TASK TO COMPLETE
Can you reproduce only the listing lines between the line holding "Find the location of a" and the line holding "table-cell: 2331.0 is", inclusive, with "particular element" swapped out for "specific element" and nothing else altered?

MATERIAL PROVIDED

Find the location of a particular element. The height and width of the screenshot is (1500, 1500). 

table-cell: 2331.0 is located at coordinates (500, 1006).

* * *

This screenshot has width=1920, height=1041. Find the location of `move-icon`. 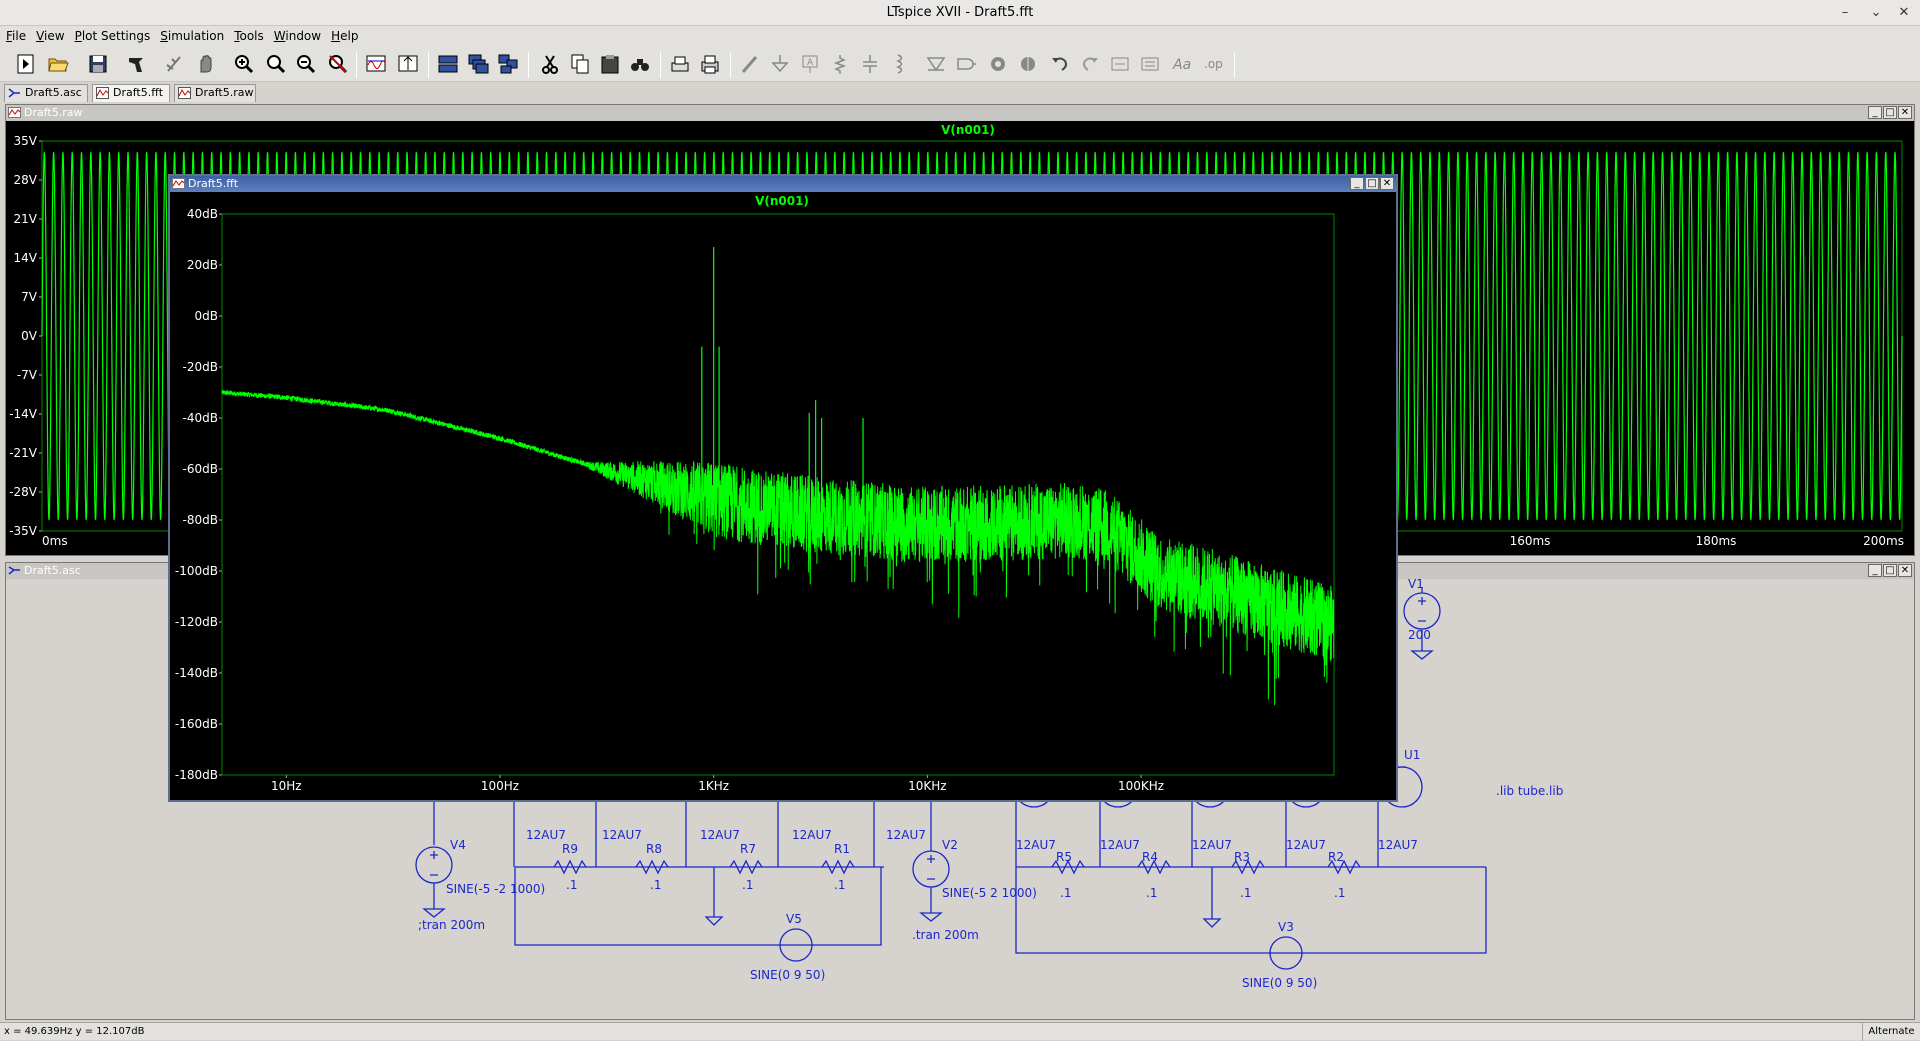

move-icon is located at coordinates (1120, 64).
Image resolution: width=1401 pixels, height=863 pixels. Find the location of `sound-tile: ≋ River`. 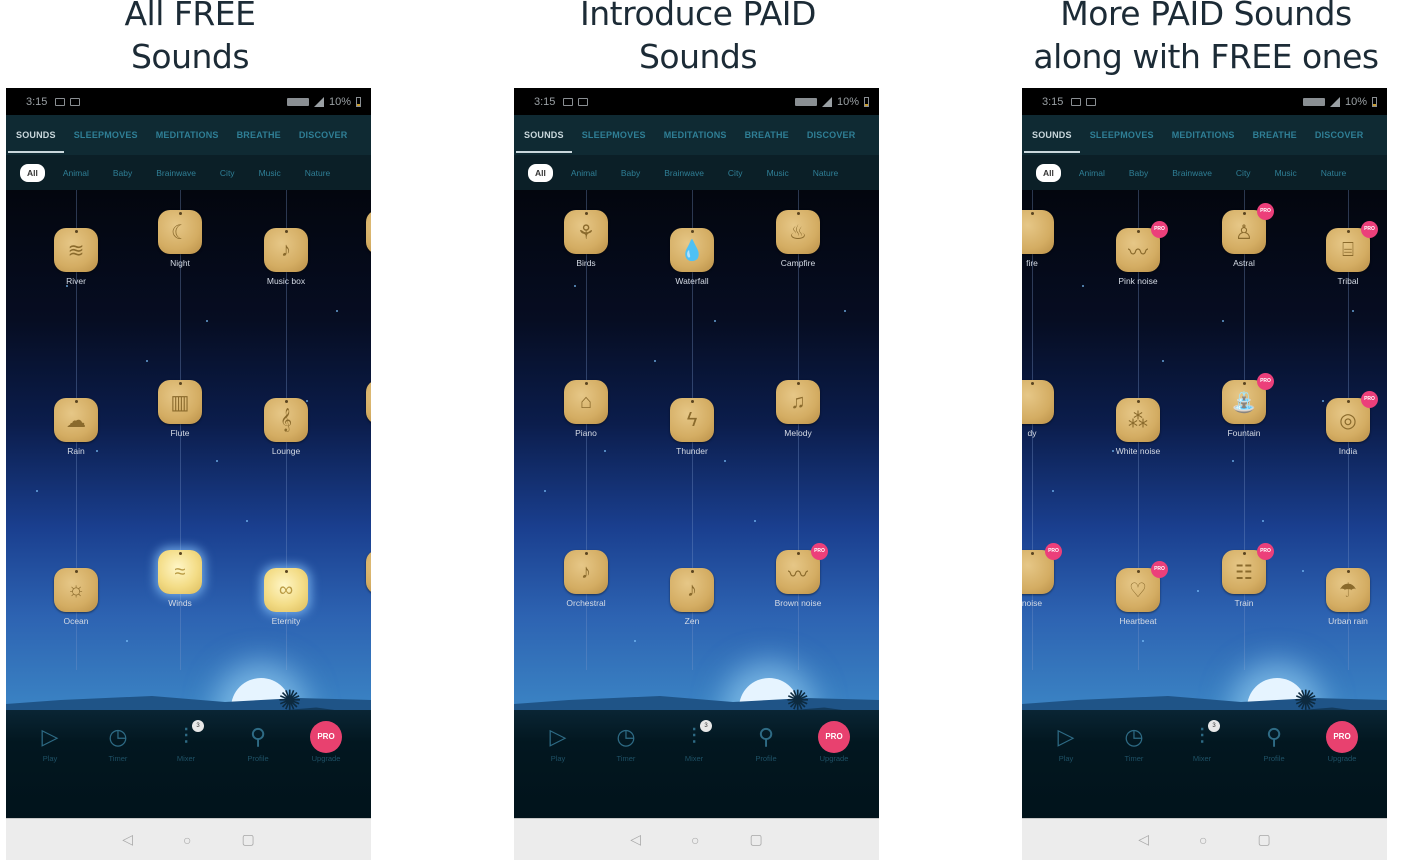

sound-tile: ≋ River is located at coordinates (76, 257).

==

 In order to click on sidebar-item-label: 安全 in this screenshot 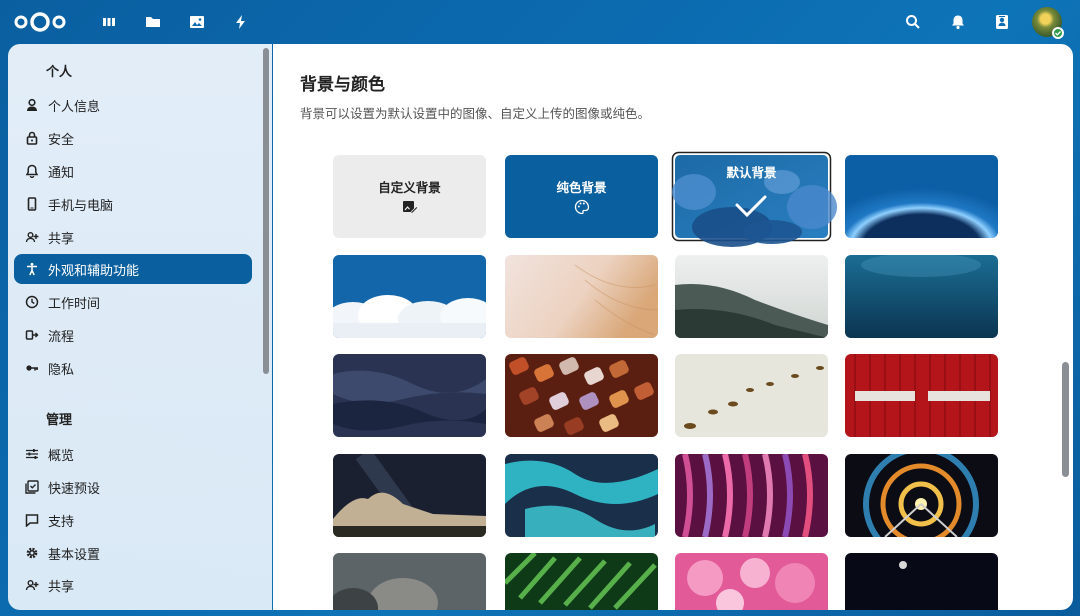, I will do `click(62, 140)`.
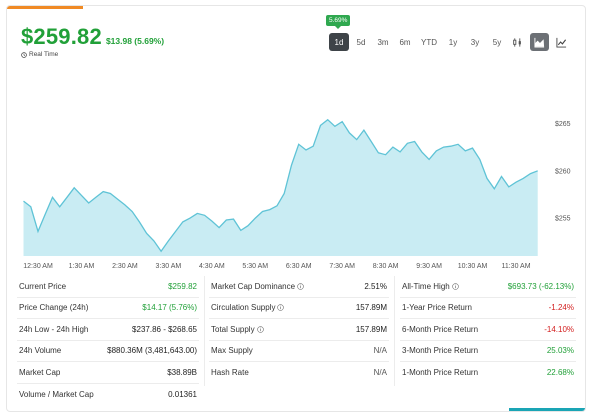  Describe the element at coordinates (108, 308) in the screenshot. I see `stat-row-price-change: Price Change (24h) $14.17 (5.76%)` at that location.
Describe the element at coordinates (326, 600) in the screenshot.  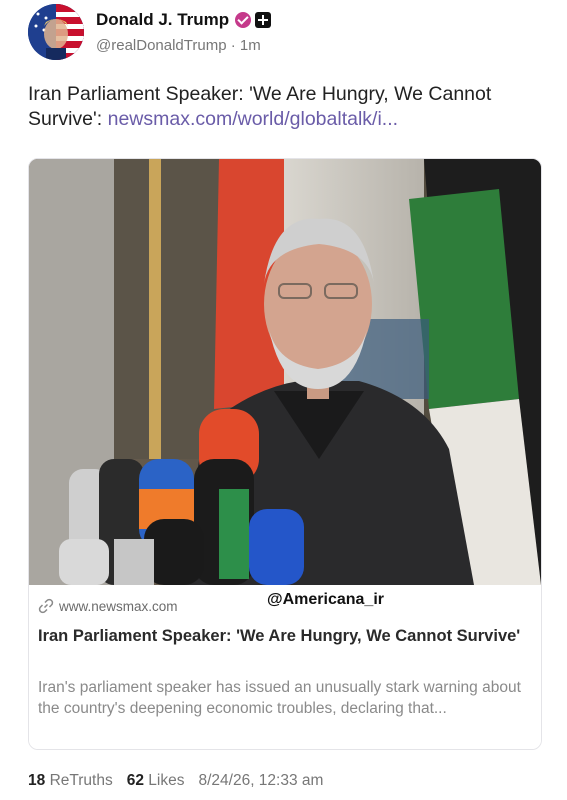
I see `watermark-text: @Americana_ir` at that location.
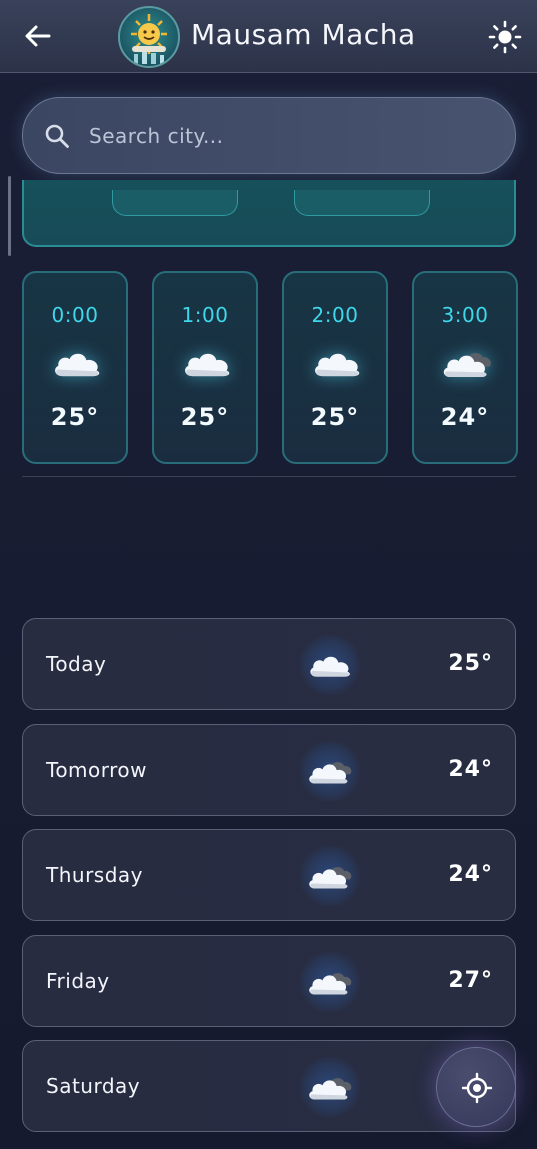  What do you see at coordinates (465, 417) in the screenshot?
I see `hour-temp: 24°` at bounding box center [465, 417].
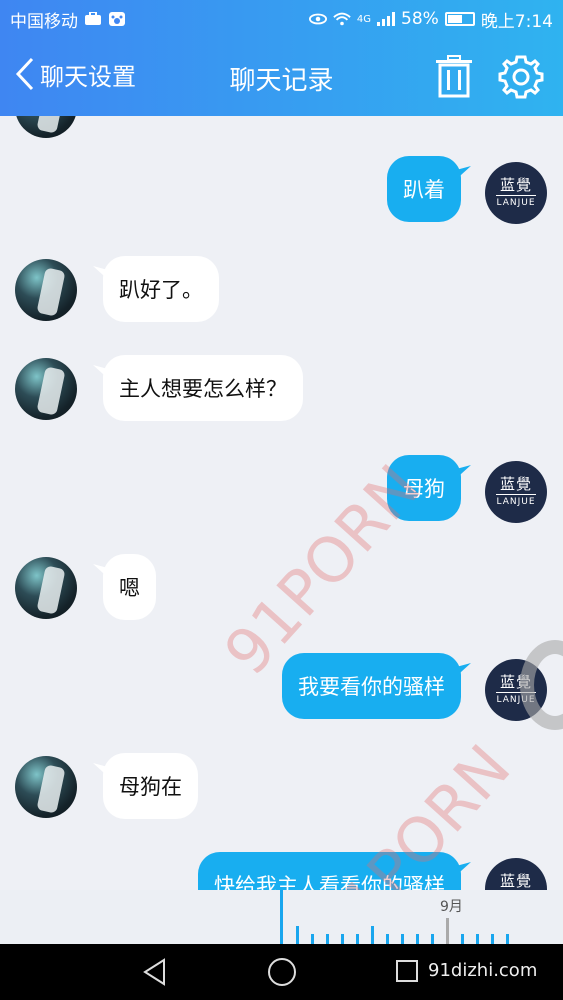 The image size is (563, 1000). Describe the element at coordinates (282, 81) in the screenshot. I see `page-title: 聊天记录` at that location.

SOLUTION
Find the location of a specific element. The height and width of the screenshot is (1500, 1500). 

table-cell: 2331.0 is located at coordinates (500, 1006).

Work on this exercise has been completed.